4.173 Disclosure requirements are intended to facilitate confident investor participation in financial markets (especially in relation to so called ‘retail investors’) by ensuring that investors have equal and timely access to the information necessary to evaluate investment opportunities (as well as to determine whether a particular investment is suited to their needs).

4.174 Disclosure requirements are also intended to ensure that shareholders are properly informed in relation to their rights to participate in, and exercise voting rights at, company general meetings. This enables shareholders to influence the direction of companies in which they invest.

4.175 It is important to ensure that disclosure requirements are not too burdensome for issuers so that they increase the cost of capital. It is also necessary to ensure that disclosure requirements achieve an appropriate balance between the need to maintain an informed market and the need to safeguard the commercial performance of issuers by allowing them to withhold information whose disclosure might be commercially detrimental.
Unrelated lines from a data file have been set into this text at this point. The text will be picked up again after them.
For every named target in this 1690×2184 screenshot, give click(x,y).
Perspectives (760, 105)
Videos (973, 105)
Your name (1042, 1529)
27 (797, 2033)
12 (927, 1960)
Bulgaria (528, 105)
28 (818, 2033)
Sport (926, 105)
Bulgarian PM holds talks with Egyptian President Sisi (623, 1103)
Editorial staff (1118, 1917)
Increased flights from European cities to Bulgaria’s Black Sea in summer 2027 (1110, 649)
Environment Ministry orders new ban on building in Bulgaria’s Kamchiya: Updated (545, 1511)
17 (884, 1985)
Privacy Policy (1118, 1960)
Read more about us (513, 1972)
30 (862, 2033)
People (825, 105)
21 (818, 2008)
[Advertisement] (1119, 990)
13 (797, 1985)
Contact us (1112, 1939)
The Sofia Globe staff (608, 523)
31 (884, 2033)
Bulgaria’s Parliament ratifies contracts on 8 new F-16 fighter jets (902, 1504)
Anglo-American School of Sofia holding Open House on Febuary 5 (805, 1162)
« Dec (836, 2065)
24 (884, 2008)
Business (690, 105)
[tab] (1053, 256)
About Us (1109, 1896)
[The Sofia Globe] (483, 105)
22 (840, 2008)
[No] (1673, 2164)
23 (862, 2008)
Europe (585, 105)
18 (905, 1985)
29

4.176 CLERP 9 examined three aspects of disclosure by product issuers:

  1. fundraising provisions that generally apply when financial products are first issued to retail investors (as well as in certain secondary sale situations);

  2. continuous disclosure provisions (which apply to product issuers that are disclosing entities and require them to disclose materially price sensitive information on an ongoing basis); and

  3. shareholder disclosure in relation to company meetings and resolutions.



4.177 The Bill addresses three issues in relation to the disclosure requirements governing fundraising.

  1. Difficulties encountered by retail investors in easily comprehending the contents of prospectuses and other disclosure documents.

  2. Additional compliance costs associated with the need for issuers of continuously quoted managed investment products to disclose information that has already been made publicly available and therefore readily available to investors.

  3. Excessive limitations on financial institutions that receive wholesale placements of financial products to on sell these products to retail investors within 12 months without a disclosure document.

4.178 It is considered Government legislative action is needed to correct these problems because they relate to requirements set out in the fundraising provisions of the Corporations Act.


4.179 The objective of the fundraising provisions is to facilitate confident investor participation in Australia’s primary securities market without imposing unduly high costs on issuers (thereby increasing the cost of raising equity capital).

4.180 The fundraising provisions are contained in Chapters 6D and 7 of the Corporations Act and are administered by the Australian Securities and Investments Commission (ASIC). The provisions of Chapter 6D apply to shares and debentures and, with some exceptions, Part 7.9 applies to all other financial products.

4.181 The fundraising provisions require offers of financial products to retail/unsophisticated clients to be accompanied by a disclosure document that contains information relevant to the offer. These clients are unsophisticated in financial markets and receive additional protection under the Act, principally through the disclosure of relevant information to enable the client to make an informed choice about the financial product in question. They specify the information that is required to be contained in disclosure documents and provide penalties and other remedies for inadequate disclosure.

4.182 The fundraising provisions only apply to offers to retail clients. They do not apply to offers made to wholesale clients (such as financial institutions) as these persons are deemed to be able to safeguard their own interests without the need for mandatory disclosure.

4.183 These amendments are intended to improve the practical operation of the fundraising provisions in line with the Government’s intention to ensure investors are fully informed when making investment decisions.


4.184 It was considered that the problems identified in relation to the fundraising regime could only be addressed through legislative amendments.